Tâche à réaliser
Recopiez mot pour mot, dans l'article sur la crise d'Airbus, tout le passage depuis « Les nouveaux retards » jusqu'à « redresser la barre. ».
+++ Extrait du document +++
[06/10/2006 15:46:35] PARIS (AFP) Airbus a révélé une crise globale, sans précédent chez le constructeur aéronautique, en annonçant cette semaine de nouveaux retards de livraison d’un an de l’avion géant A380 et un plan d’économies drastique de 2 milliards d’euros par an. Ce plan se traduira par des suppressions d’emplois, à chiffrer d’ici la fin de l’année, sauf à la production dans cette société européenne de 57.000 salariés, pour économiser 30% sur le fonctionnement. Partie du fiasco de l’industrialisation de l’A380, la crise a conduit Airbus et sa maison mère EADS à un examen de conscience tous azimuts sur la responsabilité des anciens dirigeants comme sur la difficulté de l’ancien consortium à devenir une vraie société européenne intégrée. Son coût est tel, – 4,8 milliards d’euros de manque à gagner d’ici 2010 -, qu’EADS et Airbus s’interrogent sur leurs capacités financières et humaines à mener de front le redressement du programme A380 et le lancement de nouveaux programmes fondamentaux pour l’avenir.
Les nouveaux retards de livraison de l’avion de 555 à 840 places annoncés mardi, les troisièmes en 18 mois, sont pires que prévu par les analystes. Aucun avion livré en 2006, un seul en 2007 et 13 en 2008 selon le président d’Airbus Christian Streiff. Le précédent plan, à l’origine d’un effondrement boursier de 26% le 14 juin, prévoyait encore une livraison à Singapore Airlines fin 2006, 9 en 2007 et une trentaine en 2008. Le retard cumulé atteint deux ans et le titre a rechuté de plus de 10% en trois jours à ses niveaux de fin juin autour de 20 euros. Coupable, l’intégration des harnais électriques aux fonctions sophistiquées et variées demandées par les clients. Des difficultés “sous-estimées” en juin selon M. Streiff, qui a changé les hommes et mis en place les “outils informatiques communs” pour permettre aux équipes françaises et allemandes de redresser la barre.
+++ Données fournies +++
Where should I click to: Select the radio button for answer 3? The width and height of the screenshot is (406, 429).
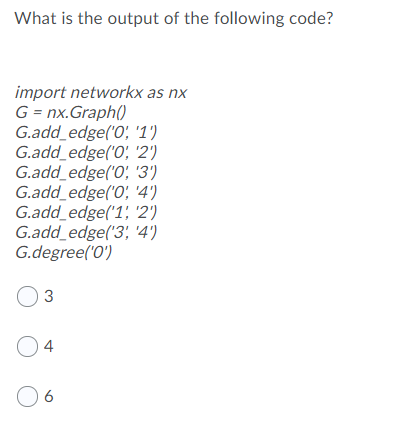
+++
Réponse attendue
Les nouveaux retards de livraison de l’avion de 555 à 840 places annoncés mardi, les troisièmes en 18 mois, sont pires que prévu par les analystes. Aucun avion livré en 2006, un seul en 2007 et 13 en 2008 selon le président d’Airbus Christian Streiff. Le précédent plan, à l’origine d’un effondrement boursier de 26% le 14 juin, prévoyait encore une livraison à Singapore Airlines fin 2006, 9 en 2007 et une trentaine en 2008. Le retard cumulé atteint deux ans et le titre a rechuté de plus de 10% en trois jours à ses niveaux de fin juin autour de 20 euros. Coupable, l’intégration des harnais électriques aux fonctions sophistiquées et variées demandées par les clients. Des difficultés “sous-estimées” en juin selon M. Streiff, qui a changé les hommes et mis en place les “outils informatiques communs” pour permettre aux équipes françaises et allemandes de redresser la barre.